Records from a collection

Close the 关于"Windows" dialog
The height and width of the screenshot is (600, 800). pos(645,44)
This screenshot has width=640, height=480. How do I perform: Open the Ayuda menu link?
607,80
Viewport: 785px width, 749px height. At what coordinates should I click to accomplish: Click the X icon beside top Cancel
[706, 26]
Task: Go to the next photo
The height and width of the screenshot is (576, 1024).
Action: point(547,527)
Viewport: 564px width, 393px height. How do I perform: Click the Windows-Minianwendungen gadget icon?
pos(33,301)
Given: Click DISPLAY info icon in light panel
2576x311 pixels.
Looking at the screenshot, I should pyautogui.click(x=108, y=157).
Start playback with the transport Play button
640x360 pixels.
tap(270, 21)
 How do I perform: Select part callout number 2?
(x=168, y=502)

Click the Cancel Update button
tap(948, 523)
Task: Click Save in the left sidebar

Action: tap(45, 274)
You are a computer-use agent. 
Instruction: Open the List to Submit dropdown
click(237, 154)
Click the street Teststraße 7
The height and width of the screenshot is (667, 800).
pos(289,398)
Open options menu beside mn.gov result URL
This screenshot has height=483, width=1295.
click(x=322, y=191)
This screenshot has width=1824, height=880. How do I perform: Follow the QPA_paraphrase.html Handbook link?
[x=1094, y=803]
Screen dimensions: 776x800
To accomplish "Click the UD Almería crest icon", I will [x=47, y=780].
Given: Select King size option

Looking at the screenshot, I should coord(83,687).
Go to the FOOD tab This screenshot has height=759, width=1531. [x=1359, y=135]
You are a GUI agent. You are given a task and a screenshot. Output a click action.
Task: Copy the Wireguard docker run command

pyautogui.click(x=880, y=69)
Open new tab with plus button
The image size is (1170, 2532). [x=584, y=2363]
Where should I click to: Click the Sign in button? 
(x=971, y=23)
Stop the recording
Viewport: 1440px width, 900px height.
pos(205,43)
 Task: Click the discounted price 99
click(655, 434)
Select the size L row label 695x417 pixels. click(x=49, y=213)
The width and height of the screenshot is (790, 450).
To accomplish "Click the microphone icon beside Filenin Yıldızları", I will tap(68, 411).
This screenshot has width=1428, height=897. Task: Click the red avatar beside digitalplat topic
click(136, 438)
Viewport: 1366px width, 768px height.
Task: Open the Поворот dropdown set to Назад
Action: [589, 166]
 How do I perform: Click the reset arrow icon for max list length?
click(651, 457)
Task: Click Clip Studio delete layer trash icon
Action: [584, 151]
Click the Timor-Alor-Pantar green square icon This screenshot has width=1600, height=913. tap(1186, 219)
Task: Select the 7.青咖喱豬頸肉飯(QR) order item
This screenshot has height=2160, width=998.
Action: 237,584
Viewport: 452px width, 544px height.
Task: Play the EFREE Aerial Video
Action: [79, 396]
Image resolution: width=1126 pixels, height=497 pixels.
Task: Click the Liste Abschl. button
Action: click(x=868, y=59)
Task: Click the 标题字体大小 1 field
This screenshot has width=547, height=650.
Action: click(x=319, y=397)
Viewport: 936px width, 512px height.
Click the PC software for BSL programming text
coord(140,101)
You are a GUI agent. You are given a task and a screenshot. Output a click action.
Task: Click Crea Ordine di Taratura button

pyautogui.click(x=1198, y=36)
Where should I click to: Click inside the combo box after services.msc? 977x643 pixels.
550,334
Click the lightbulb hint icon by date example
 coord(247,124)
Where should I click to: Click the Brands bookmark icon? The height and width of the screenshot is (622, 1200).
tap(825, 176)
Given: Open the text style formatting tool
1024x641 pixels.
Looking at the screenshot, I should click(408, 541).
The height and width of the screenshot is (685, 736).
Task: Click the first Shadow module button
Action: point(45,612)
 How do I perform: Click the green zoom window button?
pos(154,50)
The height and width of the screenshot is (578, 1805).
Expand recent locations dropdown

(WORK TASK): The entire set of records should be returned exactly.

(SOLUTION TO THIS PROBLEM):
Close the 关于"Windows" dialog
The height and width of the screenshot is (600, 800). pos(645,44)
This screenshot has width=640, height=480. How do I perform: Open the Ayuda menu link?
607,80
Viewport: 785px width, 749px height. At what coordinates should I click to accomplish: Click the X icon beside top Cancel
[706, 26]
Task: Go to the next photo
The height and width of the screenshot is (576, 1024).
Action: point(547,527)
Viewport: 564px width, 393px height. How do I perform: Click the Windows-Minianwendungen gadget icon?
pos(33,301)
Given: Click DISPLAY info icon in light panel
2576x311 pixels.
Looking at the screenshot, I should pyautogui.click(x=108, y=157).
Start playback with the transport Play button
640x360 pixels.
tap(270, 21)
 How do I perform: Select part callout number 2?
(x=168, y=502)

Click the Cancel Update button
tap(948, 523)
Task: Click Save in the left sidebar

Action: tap(45, 274)
You are a computer-use agent. 
Instruction: Open the List to Submit dropdown
click(237, 154)
Click the street Teststraße 7
The height and width of the screenshot is (667, 800).
pos(289,398)
Open options menu beside mn.gov result URL
This screenshot has height=483, width=1295.
click(x=322, y=191)
This screenshot has width=1824, height=880. How do I perform: Follow the QPA_paraphrase.html Handbook link?
[x=1094, y=803]
Screen dimensions: 776x800
To accomplish "Click the UD Almería crest icon", I will [x=47, y=780].
Given: Select King size option

Looking at the screenshot, I should coord(83,687).
Go to the FOOD tab This screenshot has height=759, width=1531. [x=1359, y=135]
You are a GUI agent. You are given a task and a screenshot. Output a click action.
Task: Copy the Wireguard docker run command

pyautogui.click(x=880, y=69)
Open new tab with plus button
The image size is (1170, 2532). [x=584, y=2363]
Where should I click to: Click the Sign in button? 
(x=971, y=23)
Stop the recording
Viewport: 1440px width, 900px height.
pos(205,43)
 Task: Click the discounted price 99
click(655, 434)
Select the size L row label 695x417 pixels. click(x=49, y=213)
The width and height of the screenshot is (790, 450).
To accomplish "Click the microphone icon beside Filenin Yıldızları", I will tap(68, 411).
This screenshot has width=1428, height=897. Task: Click the red avatar beside digitalplat topic
click(136, 438)
Viewport: 1366px width, 768px height.
Task: Open the Поворот dropdown set to Назад
Action: [589, 166]
 How do I perform: Click the reset arrow icon for max list length?
click(651, 457)
Task: Click Clip Studio delete layer trash icon
Action: [584, 151]
Click the Timor-Alor-Pantar green square icon This screenshot has width=1600, height=913. tap(1186, 219)
Task: Select the 7.青咖喱豬頸肉飯(QR) order item
This screenshot has height=2160, width=998.
Action: 237,584
Viewport: 452px width, 544px height.
Task: Play the EFREE Aerial Video
Action: [79, 396]
Image resolution: width=1126 pixels, height=497 pixels.
Task: Click the Liste Abschl. button
Action: click(x=868, y=59)
Task: Click the 标题字体大小 1 field
This screenshot has width=547, height=650.
Action: click(x=319, y=397)
Viewport: 936px width, 512px height.
Click the PC software for BSL programming text
coord(140,101)
You are a GUI agent. You are given a task and a screenshot. Output a click action.
Task: Click Crea Ordine di Taratura button

pyautogui.click(x=1198, y=36)
Where should I click to: Click inside the combo box after services.msc? 977x643 pixels.
550,334
Click the lightbulb hint icon by date example
 coord(247,124)
Where should I click to: Click the Brands bookmark icon? The height and width of the screenshot is (622, 1200).
tap(825, 176)
Given: Open the text style formatting tool
1024x641 pixels.
Looking at the screenshot, I should click(408, 541).
The height and width of the screenshot is (685, 736).
Task: Click the first Shadow module button
Action: point(45,612)
 How do I perform: Click the green zoom window button?
pos(154,50)
The height and width of the screenshot is (578, 1805).
Expand recent locations dropdown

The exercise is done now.